Fear and trembling was the order of the morning – two final assessments today!
When I arrived at 8.50 am, garden fork in hand to weed the herbal beds into shape, Amy was already there praying to her lawn shears. Divesting my Sherpa backpack of its organic mulch (aka seaweed – rinsed and dried following the strict biodynamic/organic/maniac gardener technique) I could see that others had been there before me.
Immaculate gardens frothing with flowers, bees and neatly raked soil surrounded my bulging bed. Sophie had a beautiful arrangement of French pansies and marigolds held in a centrifugal force against the wild nature of her fennels and dills.
Margaret had contrived to get every herb to blossom on the day – even the Echinacea!- labelling each with not only plant name, but the body organ it worked on.
Ally’s elegant woven willow fencing curved round her perfecti-lienar arrangement of classical herbs.
Chrsta’s garden of teas and bees was bursting with bright blue borage flowers, her towering burdock and lots of bees!
Amy’s checkerboard of nervices and sedatives was being overrun by grass she and I were left to hack, pull and tweeze our green pathways into submission and hope for the best. The preparation hour loomed….
Back in the classroom we were surprised (no, make that delighted) to learn that Catherine had opened the day for us to prepare our herbal remedies in a peaceful and therapeutic manner. Stress out, calm in! We promptly spread ourselves and accoutrements across the tables and set to. Margaret was already whisking up a mellifluous Calendula cream, a glowing, golden yellow nectar in a jar, whilst Ally concocted tinctures from freshly collected flowers.
Christa brewed and stewed her various teas and then laid out a cocktail party of glasses, umbrellas, mints and borage-laced ice cubes.
Amy mashed and pounded her oats into a fine, creamy milk and then mixed them with tiny sweet violets to make one of her three insomnia cures.
I drenched carrageen in spring water, infused sea buckthorn berries and soaked Calendula flowers in almond oil. Whisking and stirring I aimed to bring the whole together into a soothing cream for dry, eczema prone skin. By lunch I was still standing with my whisk – a granular, globular pool of soupy lotion in my bowl. Fortunately, I had brought one in I made the night before J
Assessment 1 - Catherine returned at 2pm and we presented our day’s work to her. As ever, she was more gracious than surely could be expected given our dismal self-flagellating assessment of our efforts. But she cheered us up and we all left feeling that perhaps we had scraped through on a lucky break.
Assessment 2 - Up to the plots where Leigh, the RBGE’s Director of Education, came to scrutinize us, our horticultural knowledge and personal decisions in devising and laying out our beds. I went first (by default only as a D) and expounded happily on my choices and successes.

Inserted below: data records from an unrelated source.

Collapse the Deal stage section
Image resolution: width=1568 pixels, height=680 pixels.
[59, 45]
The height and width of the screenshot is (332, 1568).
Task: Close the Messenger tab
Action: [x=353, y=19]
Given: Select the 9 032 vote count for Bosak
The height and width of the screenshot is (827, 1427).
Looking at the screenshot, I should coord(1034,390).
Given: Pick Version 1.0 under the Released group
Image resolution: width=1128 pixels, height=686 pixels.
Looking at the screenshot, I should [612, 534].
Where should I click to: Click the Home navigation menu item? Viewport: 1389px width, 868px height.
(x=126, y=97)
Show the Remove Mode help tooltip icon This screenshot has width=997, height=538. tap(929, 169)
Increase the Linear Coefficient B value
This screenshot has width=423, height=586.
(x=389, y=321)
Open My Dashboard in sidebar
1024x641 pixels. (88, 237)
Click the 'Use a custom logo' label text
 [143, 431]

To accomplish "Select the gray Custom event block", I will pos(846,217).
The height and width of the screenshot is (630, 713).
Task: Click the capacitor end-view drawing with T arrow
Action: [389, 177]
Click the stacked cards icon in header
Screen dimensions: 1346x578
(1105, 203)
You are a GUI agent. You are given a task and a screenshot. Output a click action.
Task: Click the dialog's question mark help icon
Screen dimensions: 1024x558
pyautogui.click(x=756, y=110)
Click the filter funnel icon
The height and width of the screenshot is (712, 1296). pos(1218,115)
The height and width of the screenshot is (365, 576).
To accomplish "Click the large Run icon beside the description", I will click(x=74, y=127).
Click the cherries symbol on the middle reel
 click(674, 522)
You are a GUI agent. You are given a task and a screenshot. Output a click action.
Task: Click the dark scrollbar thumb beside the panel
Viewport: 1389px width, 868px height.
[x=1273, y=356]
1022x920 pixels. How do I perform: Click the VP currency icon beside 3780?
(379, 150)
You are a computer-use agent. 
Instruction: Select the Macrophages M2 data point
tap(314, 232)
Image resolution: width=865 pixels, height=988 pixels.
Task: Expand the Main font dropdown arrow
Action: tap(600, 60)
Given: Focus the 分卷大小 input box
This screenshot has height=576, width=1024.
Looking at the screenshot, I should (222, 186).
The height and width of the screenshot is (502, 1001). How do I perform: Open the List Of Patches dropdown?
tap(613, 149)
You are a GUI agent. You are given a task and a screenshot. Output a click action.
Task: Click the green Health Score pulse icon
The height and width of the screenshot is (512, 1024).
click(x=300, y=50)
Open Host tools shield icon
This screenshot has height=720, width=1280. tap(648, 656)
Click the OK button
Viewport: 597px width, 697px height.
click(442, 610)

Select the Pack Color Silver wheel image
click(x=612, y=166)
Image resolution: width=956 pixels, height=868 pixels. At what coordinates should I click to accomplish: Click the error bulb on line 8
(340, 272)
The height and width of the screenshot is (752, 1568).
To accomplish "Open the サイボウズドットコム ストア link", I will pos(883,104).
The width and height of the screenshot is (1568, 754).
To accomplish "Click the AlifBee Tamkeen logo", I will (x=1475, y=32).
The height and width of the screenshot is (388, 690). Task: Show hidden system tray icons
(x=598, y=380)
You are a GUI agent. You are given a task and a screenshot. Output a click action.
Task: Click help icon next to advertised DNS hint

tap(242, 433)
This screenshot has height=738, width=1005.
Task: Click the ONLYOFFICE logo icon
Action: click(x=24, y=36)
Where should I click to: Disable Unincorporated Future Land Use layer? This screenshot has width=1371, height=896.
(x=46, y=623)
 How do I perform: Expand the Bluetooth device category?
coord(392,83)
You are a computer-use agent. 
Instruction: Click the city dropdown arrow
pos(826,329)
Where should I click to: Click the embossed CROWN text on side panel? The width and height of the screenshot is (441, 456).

However, I was soon drawn up short and asked to explain why I had created a garden of familiar herbs and not extended myself (good question). Also, Leigh wanted to know where had I gone wrong and how would I do it differently? And finally what score out of 10 would I give myself? Crikey! The sun beating on my brain, I acknowledge that I had a lot to learn (obviously), should have stretched my plant choice further and that my personal rating of 9 was just plain Bolshy…..
The others fared much the same fate, sweaty palms and nervous twitches emerging just at the wrong moment. But in the end, once again we parted consoled that Catherine was the final arbitrator and that our efforts to create our own little herbal Chelsea gardens were in fact not a bad start after all.